- Instructions for the task
Which lines in the entries below contain the string "dropdown"? Show each of them in full.

[Supplied material — start]

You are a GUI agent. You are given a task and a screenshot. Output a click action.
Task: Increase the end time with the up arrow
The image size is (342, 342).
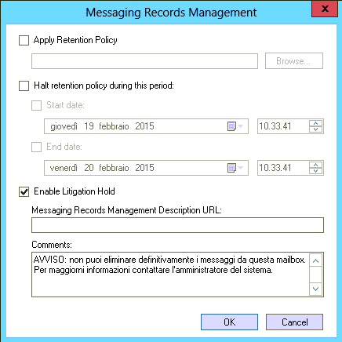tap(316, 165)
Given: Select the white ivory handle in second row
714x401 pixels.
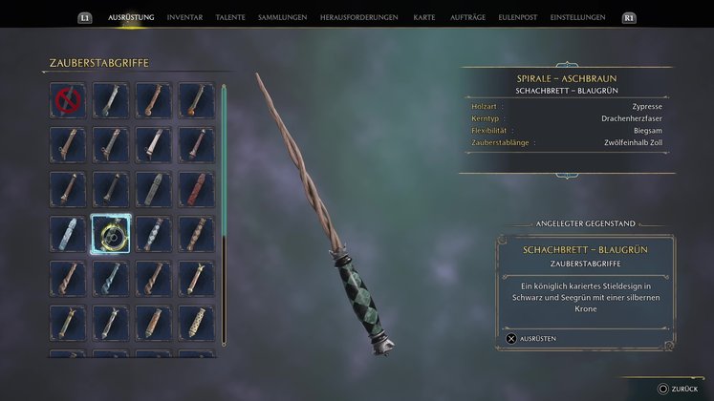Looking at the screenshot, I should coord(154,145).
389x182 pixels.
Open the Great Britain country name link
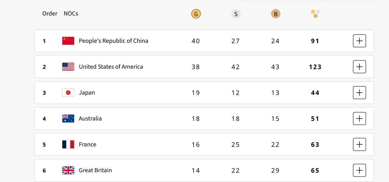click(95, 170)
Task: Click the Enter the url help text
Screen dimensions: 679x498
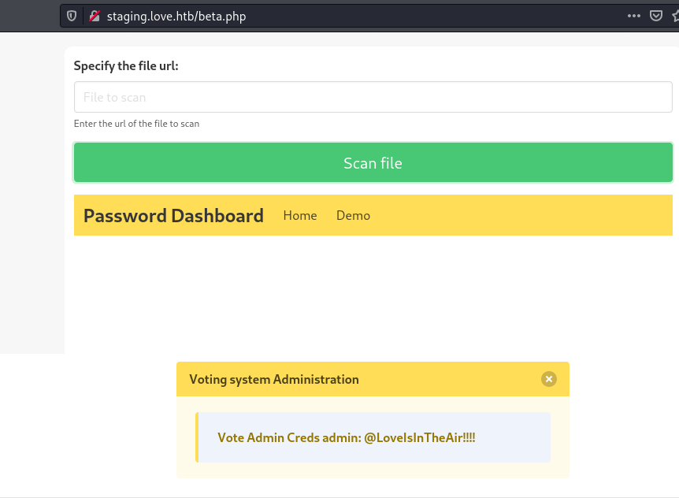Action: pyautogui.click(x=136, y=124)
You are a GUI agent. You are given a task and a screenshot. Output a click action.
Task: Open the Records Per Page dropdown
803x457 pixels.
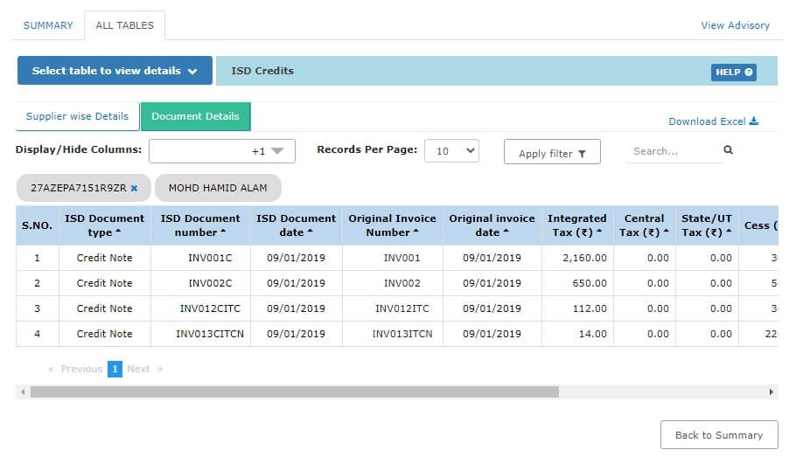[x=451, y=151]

[Supplied material — finish]
[Supplied material — start]

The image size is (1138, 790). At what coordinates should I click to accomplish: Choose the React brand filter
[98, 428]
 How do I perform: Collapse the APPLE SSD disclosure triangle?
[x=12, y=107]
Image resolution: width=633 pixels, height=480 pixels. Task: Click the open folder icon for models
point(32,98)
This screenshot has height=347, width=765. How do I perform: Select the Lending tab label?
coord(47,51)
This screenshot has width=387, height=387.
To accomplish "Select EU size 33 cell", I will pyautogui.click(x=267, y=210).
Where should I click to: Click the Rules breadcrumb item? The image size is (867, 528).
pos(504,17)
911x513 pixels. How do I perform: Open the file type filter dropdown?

[Supplied material — finish]

- Answer to the problem
Task: Open the Records Per Page dropdown
911x513 pixels. How do I perform: Open the file type filter dropdown?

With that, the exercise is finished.